As the Occupy Wall Street movement spread throughout the country this weekend, I was reminded of how much the nature of protest has stayed the same, but the methodology of Protest has changed in a lot of different ways the last 40+ years.
On the one hand, demonstrations and marches in the 1960's were routinely covered by mainstream media outlets most likely because they made for interesting viewing; those exploding teargas canisters and sounds of screaming made for riveting viewing. But also because, like the Vietnam War, the protest movement of the 1960's was the first of its kind to be televised.
Times have changed in that regard - mainstream media have lost the sense of curiosity to ask why certain things happen, have given up trying to get factual or even relevant information and have come under the influence of those powers who have become the very object of this protest. Rather, they appear to have followed the lead of the Egyptian government in the early days of their Protest and simply blocked it out of regular channels hoping it will go away. Only when the rest of the world and outside media sources took notice was it deemed too embarrassing to ignore that the government-run media in Egypt finally broke down and showed what was going on in Tahrir Square. By then of course, it was too late.

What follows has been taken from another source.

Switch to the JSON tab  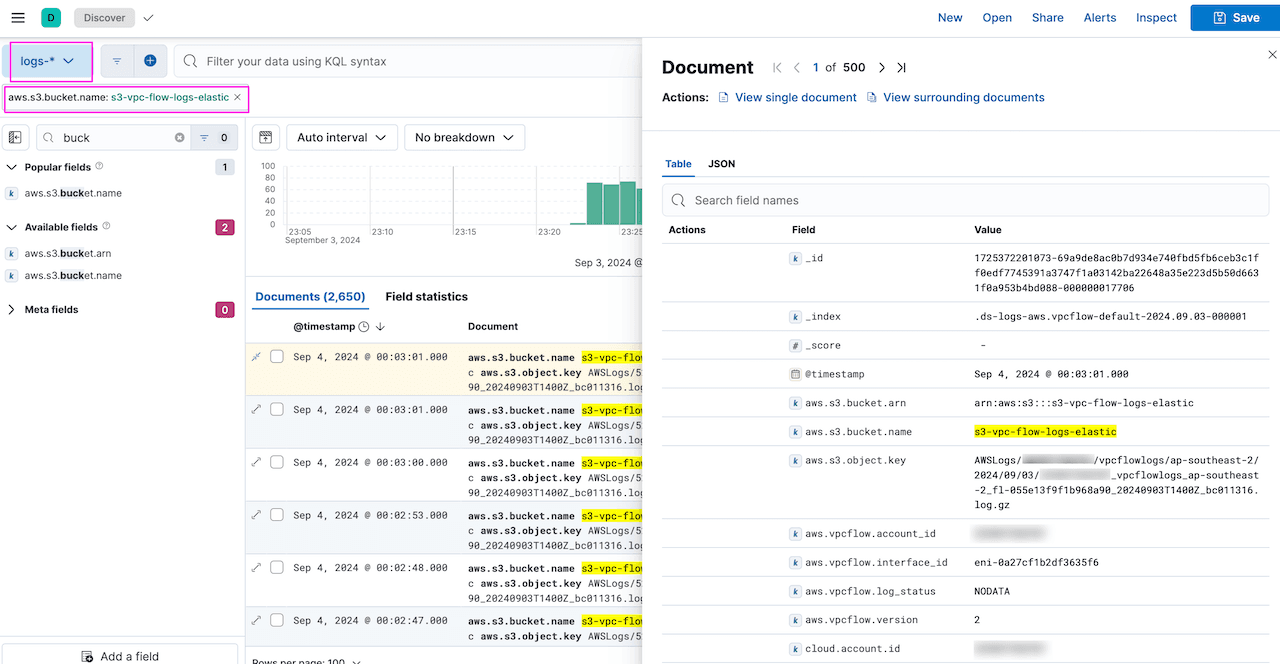tap(721, 163)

Although some areas of International Media are quick to assess what's going on with our current Occupy Wall Street Movement as something of an American Autumn - it sounds nice and makes for colorful word images, I'm afraid we're a whole ways away from that.

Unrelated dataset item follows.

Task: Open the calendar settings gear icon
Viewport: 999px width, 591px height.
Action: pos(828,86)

However the nature of Protest, at least this one, has evolved immeasurably since those heady days of 1968. For one thing, there is a conscious effort not to provoke violent confrontation. If you noticed (or could notice, owing to the msm "black out"), the violent confrontations and provocations going on during the protests this past week have been largely brought about by the Police (contrary to the shading and trivialization some outlets have given it). In 1968, protests and marches were marked with the distinct presence of malcontents and chaos merchants bent on forcing a violent outcome and overreaction. And the exploding teargas canisters and screaming made for good ratings. The end result, I think, is that a lot was learned from the mass protest movement in the 60's as to how not to discourage support.

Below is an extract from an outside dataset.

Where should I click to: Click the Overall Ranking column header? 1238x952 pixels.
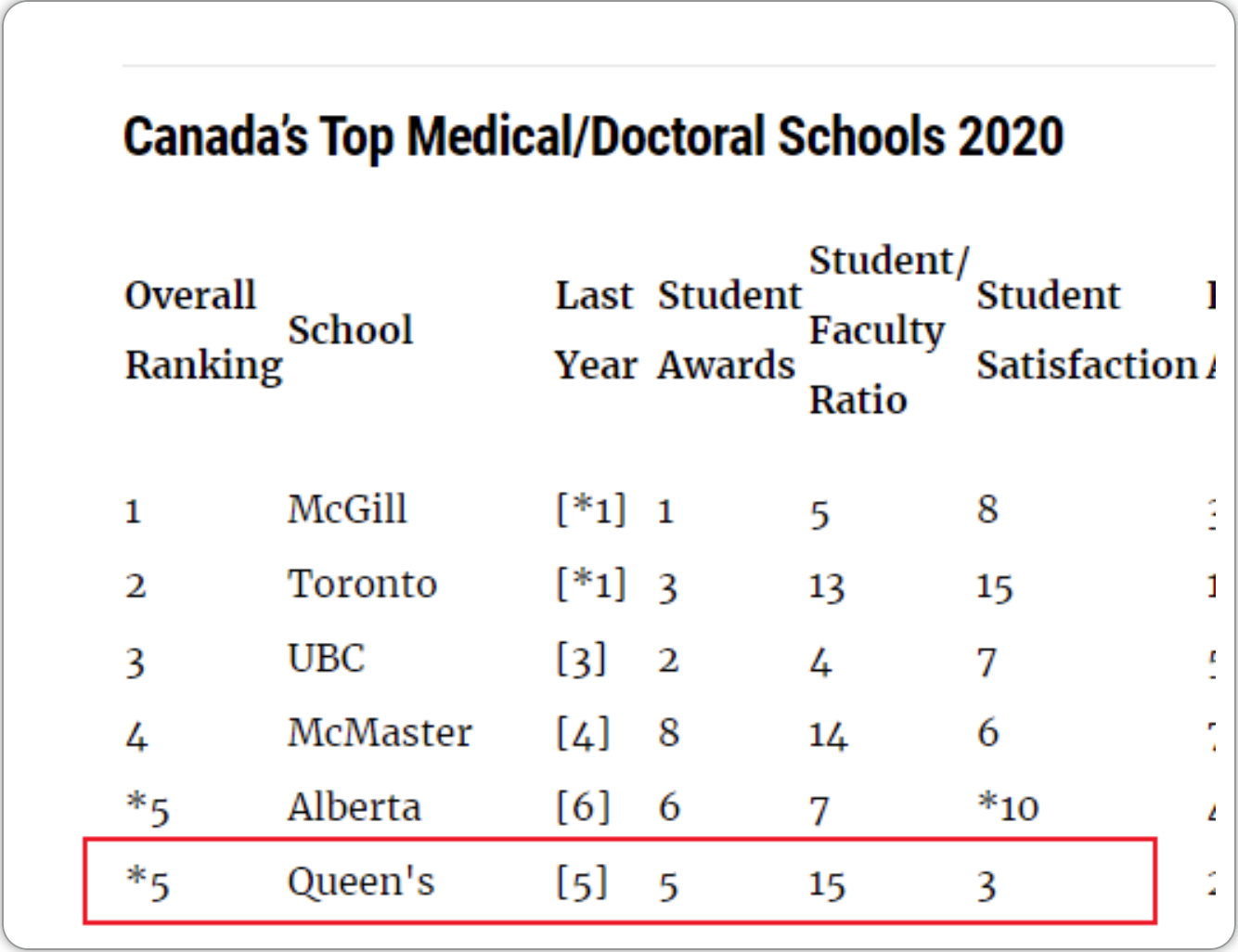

This past week protest organizers have gone out of their way to stress that malcontents and chaos merchants go somewhere else and not join them, as evidenced by a flyer for the Occupy L.A. rally this past weekend ("no alcohol, no weapons, no fireworks"). How long it stays that way is a matter of just how successful this new method of protest will be over the long run. Will there eventually be a tipping point, or will this really become the truly mass protest so many say it will be. Hard to predict. We Americans are a funny bunch in that respect - our motivations and priorities are completely unpredictable.
So in contrast to what's been going the past two weeks is a documentary produced by NBC Radio as part of their Second Sunday series, originally broadcast in October of 1968. Titled "The Young Rebels" it focuses on many aspects of what was happening with society at that time. This was what mainstream media were doing about it.
At least they were trying to some degree, no matter how maladroit they went about doing it.